=== Documento di partenza ===
19 aprile 2024
Aggiornato 08:30
Così (non) funzionerà palazzo Madama

Ma quanto è brutto il nuovo Senato firmato Matteo Renzi

Invece di abolirla semplicemente, il premier creerà un'istituzione ancora più inutile di quella attuale, ma altrettanto costosa. Perché a interessargli davvero non sono le riforme, ma la sua personale guerra contro gli oppositori

ROMA – Anche stavolta Matteo Renzi l'ha sfangata. Grazie ai transfughi verdiniani venuti via con poco da Forza Italia, e ai ribelli di cartone del Partito democratico tornati ad obbedire alla prima minaccia di elezioni anticipate, questa maggioranza che sta su con lo sputo riuscirà a non far cadere il governo, approvando la sua riforma del Senato. Al di là dei vuoti giochetti parlamentari, però, quello che molti italiani ora vorrebbero capire è che aspetto avrà il quadro delle istituzioni ridisegnato da Renzi. Ebbene, per farla breve, sarà un casino da far impallidire le tele cubiste di Picasso. Intanto, come già accaduto con l'Italicum, questa riforma non servirà a permettere agli italiani di tornare ad eleggere i propri rappresentanti. Come alla Camera la maggior parte dei deputati continuerà ad essere nominato dai segretari di partito, al Senato la scelta spetterà invece ai Consigli regionali, che pescheranno i senatori tra le loro file: e, vista la quantità di scandali e ruberie scoperte al loro interno in questi anni, questo dettaglio non ci rassicura molto. La minoranza del Pd, che aveva promesso le barricate per salvaguardare la democrazia, ci vuole spacciare come grande vittoria l'aggiunta di una semplice frasetta: «In conformità alle scelte espresse dagli elettori». Ma non solo il modo in cui avverranno queste presunte scelte è ancora tutto da chiarire: oltretutto l'ultima parola spetterà sempre e comunque alle Regioni, con buona pace dei cittadini italiani.

=== Cosa farai ===
[1] Elenca tutte le persone e tutti i partiti politici citati per nome nell'articolo sul nuovo Senato.
[2] Secondo l'articolo sul nuovo Senato, perché il fatto che i senatori saranno scelti dai Consigli regionali non rassicura? Rispondi in una o due frasi.

=== Dati forniti ===

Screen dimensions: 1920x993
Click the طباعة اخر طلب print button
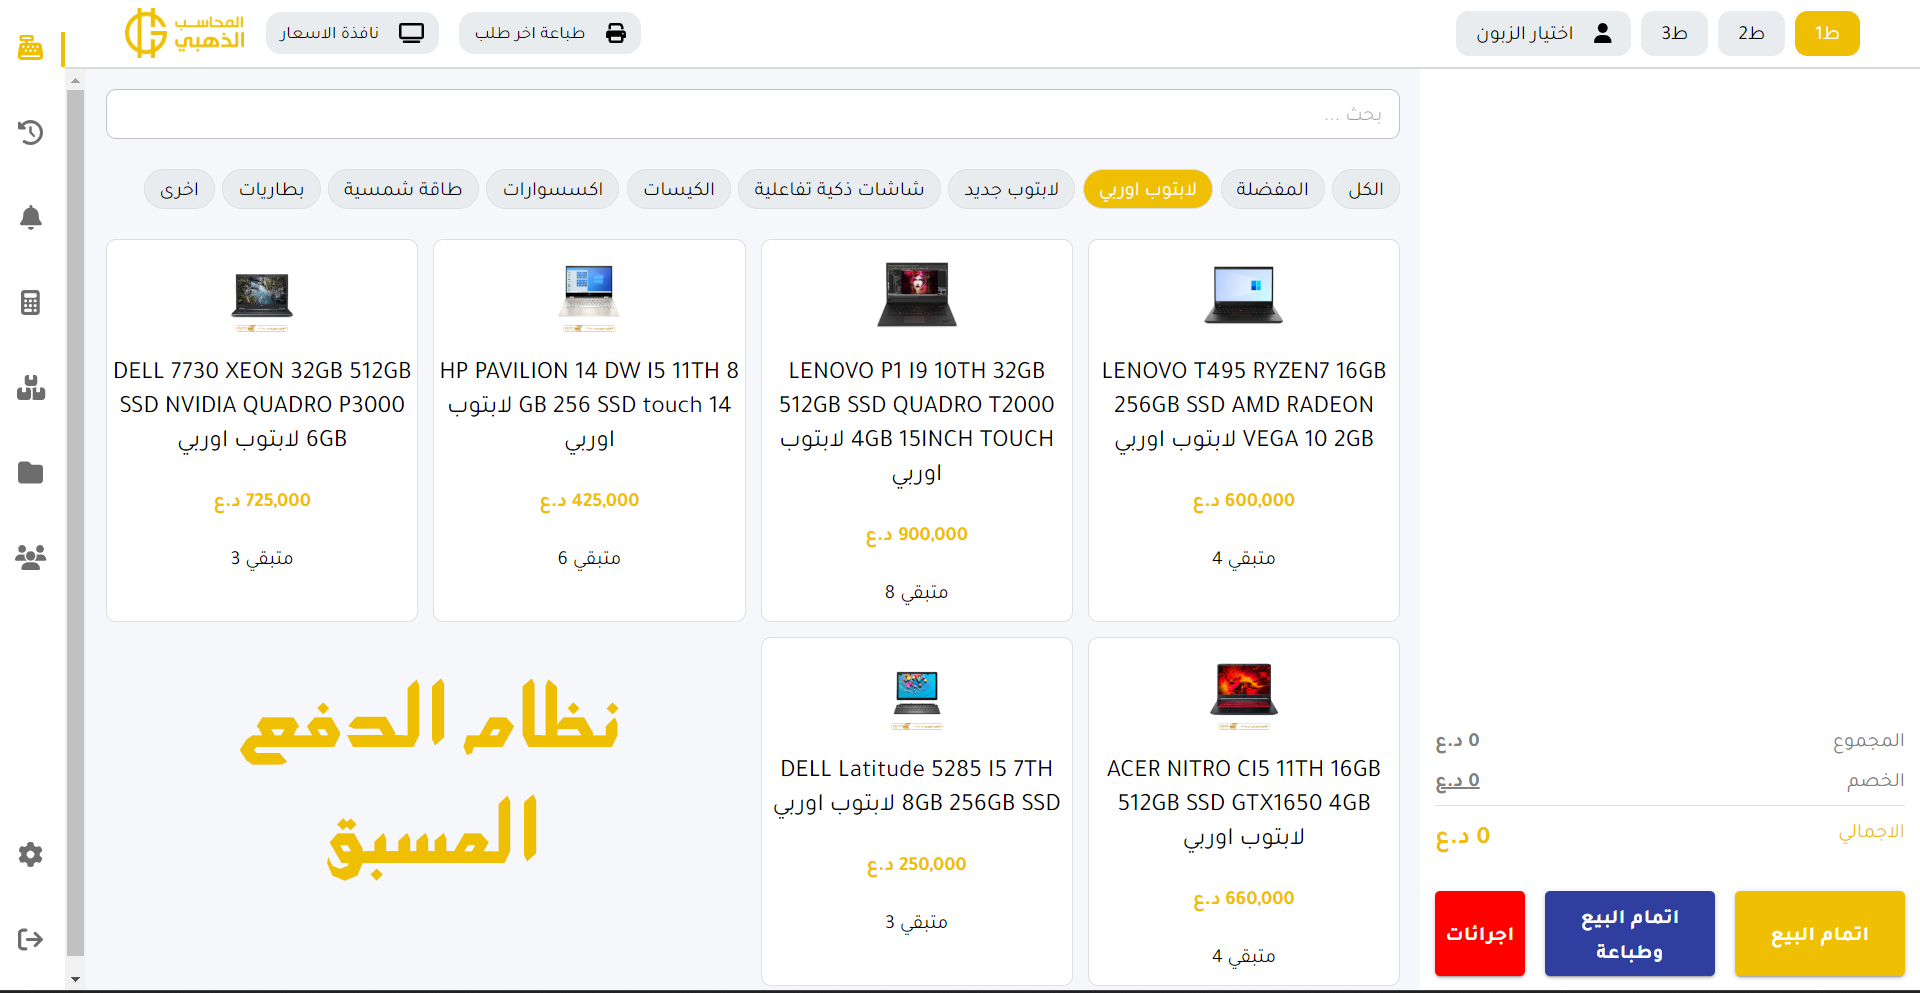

=== Soluzioni ===
[1] Matteo Renzi, Picasso, Forza Italia, Partito democratico (Pd)

[2] Non rassicura per la quantità di scandali e ruberie scoperte negli ultimi anni all'interno dei Consigli regionali, che pescheranno i senatori tra le loro file.